I’m working in a project with Confluent with the Kafka Connect connector CDC Oracle and The connector serialize with io.confluent.connect.avro.AvroConverter. The problem is that in some Oracle tables there are some fields with Number Type without precision nor scale, for this reason the Schema registry is created in this way:

    {
      "name": "TEST_NUMBER",
      "type": [
        "null",
        {
          "type": "bytes",
          "scale": 127,
          "precision": 64,
          "connect.version": 1,
          "connect.parameters": {
            "scale": "127"
          },
          "connect.name": "org.apache.kafka.connect.data.Decimal",
          "logicalType": "decimal"
        }
      ],
      "default": null
    }

When I use the library confluent to deserialize data, the fields with Number type without precision nor scale are showed with bytes and no as decimal. After that I do a from_json with schema and the columns appear as null.

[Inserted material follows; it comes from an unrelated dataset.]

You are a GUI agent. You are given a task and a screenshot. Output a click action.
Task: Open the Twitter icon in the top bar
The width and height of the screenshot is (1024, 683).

I’m working with Spark 3.1.2

        <dependency>
           <groupId>io.confluent</groupId>
           <artifactId>kafka-schema-registry-client</artifactId>
           <version>7.1.1</version>
        </dependency>

        <dependency>
            <groupId>io.confluent</groupId>
            <artifactId>kafka-avro-serializer</artifactId>
            <version>7.1.1</version>
        </dependency>

¿Do you know if these library supported this feature?
¿Should I add anything more to get fine the values?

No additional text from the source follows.